10 years max for this guy who kicked a friend of mine to death.
What a bunch of crap!


----------



## gandergrinder (Mar 10, 2002)

You can sell drugs and get more time than killing someone in america. Something is terribly wrong when that is the case. :eyeroll: :******:

Bottom of a slough with some concrete boots.


----------



## Im4Fishing&amp;Hunting (Mar 19, 2003)

agree with you on that one GG! thats BULL****!!!


----------



## Remmi_&amp;_I (Dec 2, 2003)

That is unbelievable! How is that possible? I hate to say it, but I can understand if he only serves 10 years (because of parole), but how can you only sentence him for 10 years?????? The sentence should have been much tougher and IF he showed good behavior and sincere remorse.....I could honestly see a parole after 10 years (because that is how society is now). I hope he doesn't get out a second early !!!!!!! :eyeroll:


----------



## NDJ (Jun 11, 2002)

of the three that were charged agg assault this guy went to trial and will get the harshest sentence(3 time loser)....the others who pled to the agg got 5 to serve 3....

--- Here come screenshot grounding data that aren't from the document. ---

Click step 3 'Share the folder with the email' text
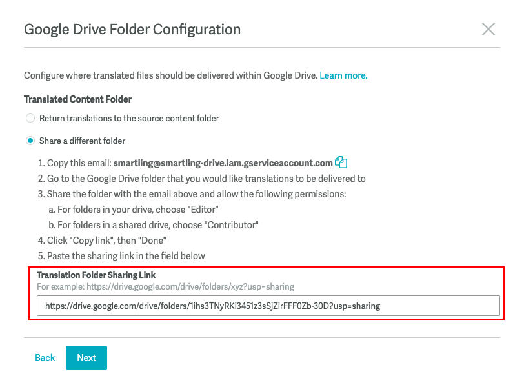The image size is (524, 383). (x=192, y=194)
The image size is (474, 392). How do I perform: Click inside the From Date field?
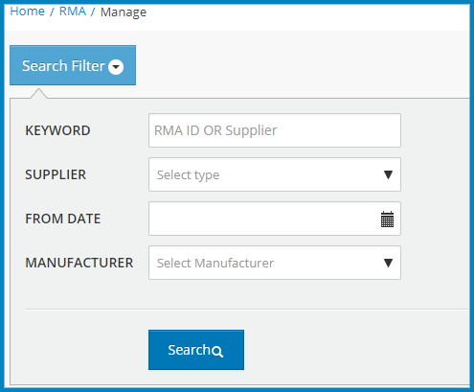tap(275, 219)

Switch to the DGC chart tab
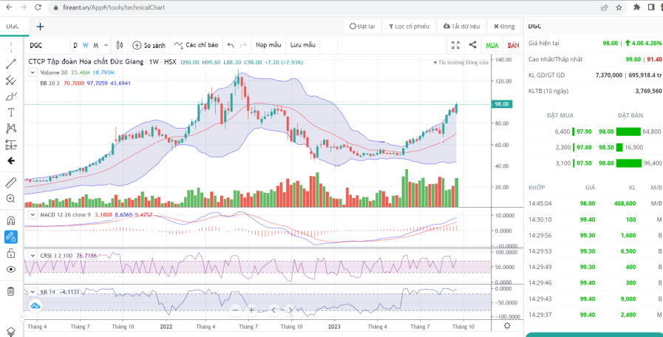(x=13, y=26)
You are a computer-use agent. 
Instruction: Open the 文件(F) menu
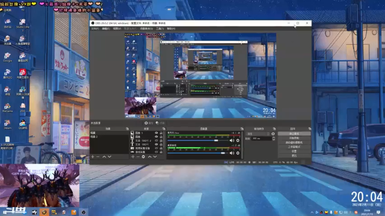point(95,29)
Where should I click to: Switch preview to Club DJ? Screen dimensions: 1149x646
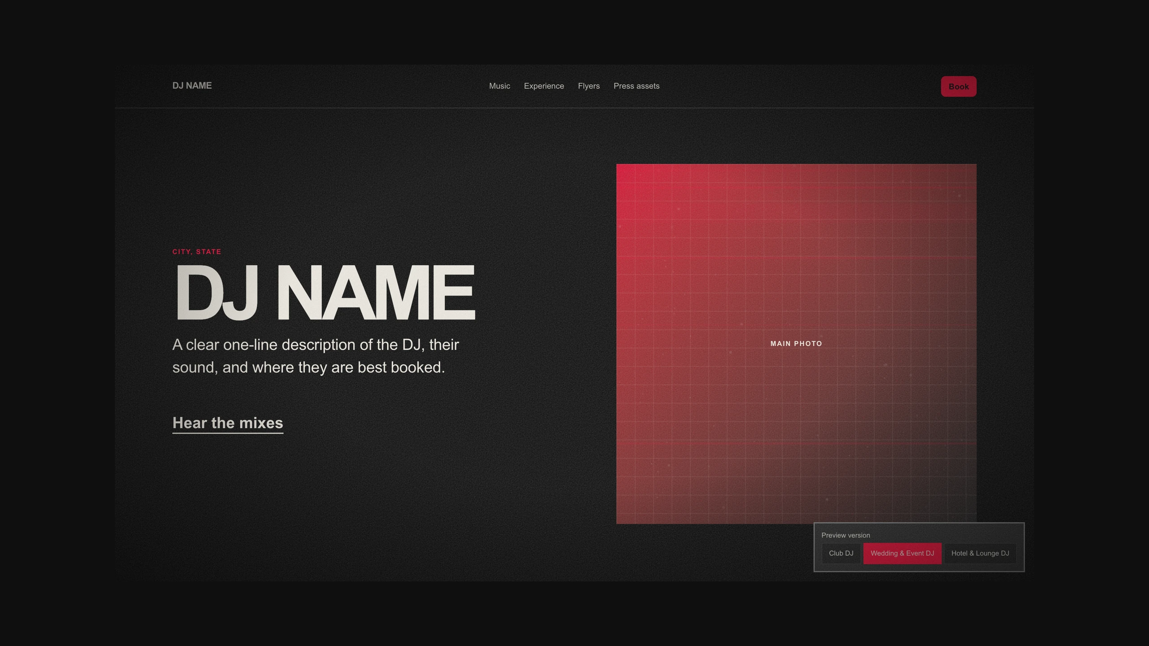pos(841,553)
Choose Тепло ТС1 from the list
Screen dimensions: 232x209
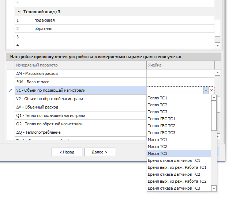(157, 98)

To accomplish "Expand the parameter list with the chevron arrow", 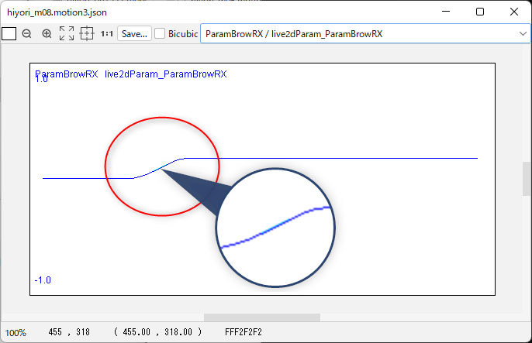I will tap(523, 34).
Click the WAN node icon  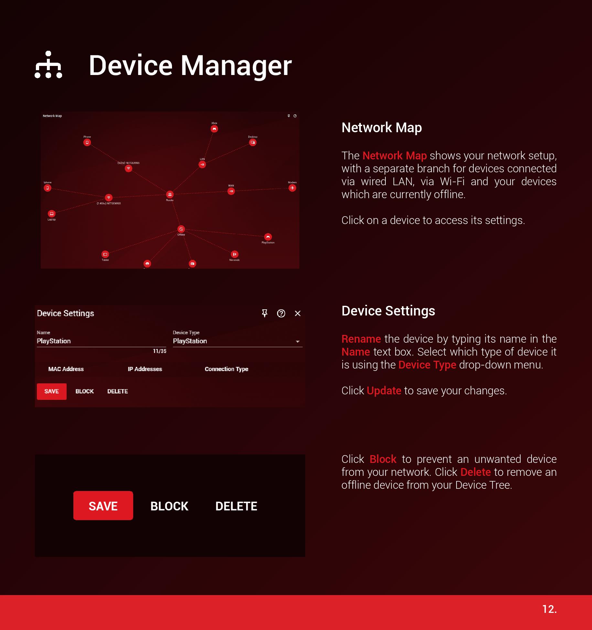point(231,191)
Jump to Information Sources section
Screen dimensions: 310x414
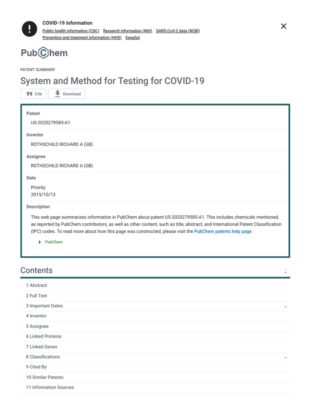click(x=50, y=387)
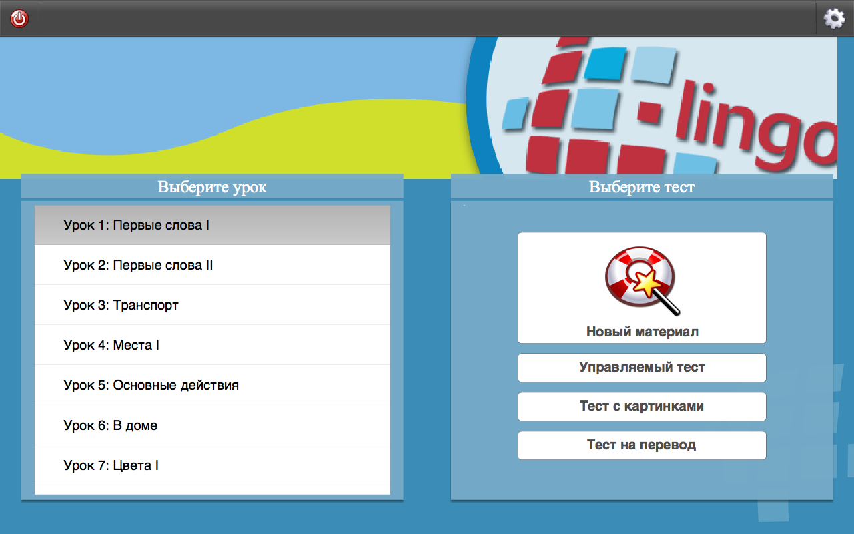
Task: Open settings with the gear icon
Action: (x=834, y=19)
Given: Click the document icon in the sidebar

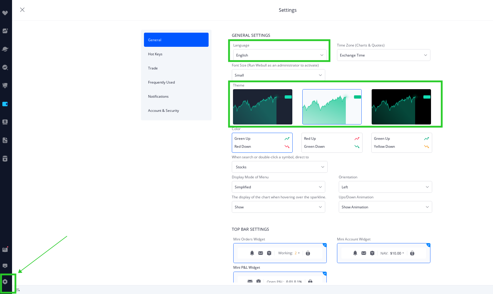Looking at the screenshot, I should click(5, 140).
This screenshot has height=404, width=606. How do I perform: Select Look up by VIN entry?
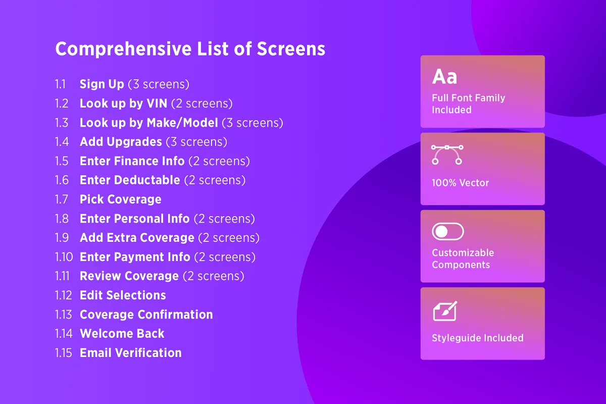pos(123,104)
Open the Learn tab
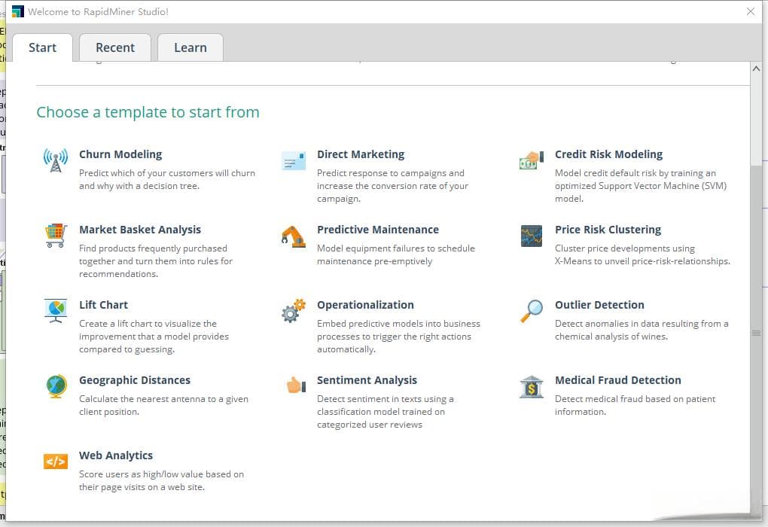 [x=190, y=47]
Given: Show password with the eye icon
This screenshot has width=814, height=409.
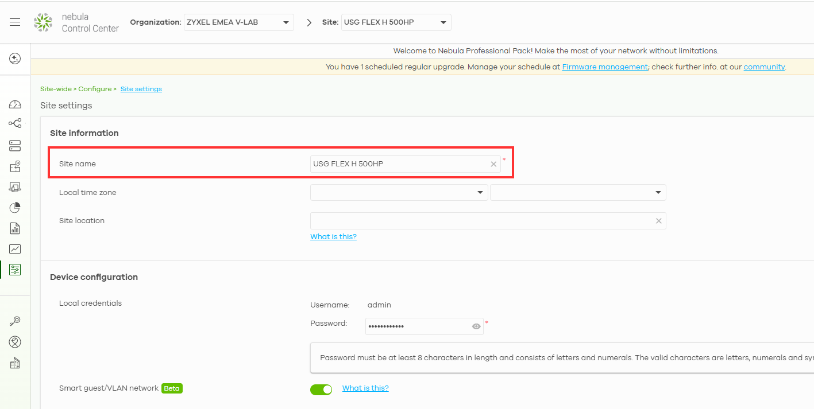Looking at the screenshot, I should point(476,326).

The three charged with murder in this case won't be on trial to spring 05


----------



## mallardhunter (May 15, 2004)

I am with gandergrinder that is a bunch of crap that you would get more time for selling drugs then killing someone. :eyeroll:


----------



## goosehtr4life (Dec 16, 2002)

:eyeroll: This is soooo sad...this is exactly what is wrong in this country...our penalty's are not harse enough in any wrong doing...

Kill someone and get 10 years...that is an insult to the person who died and his family....


----------



## cooter (Jul 16, 2003)

I say when he gets out of prison we all provide him a sponsored goose hunt.

I knew I was keeping those 00 buck loads around for a reason.


----------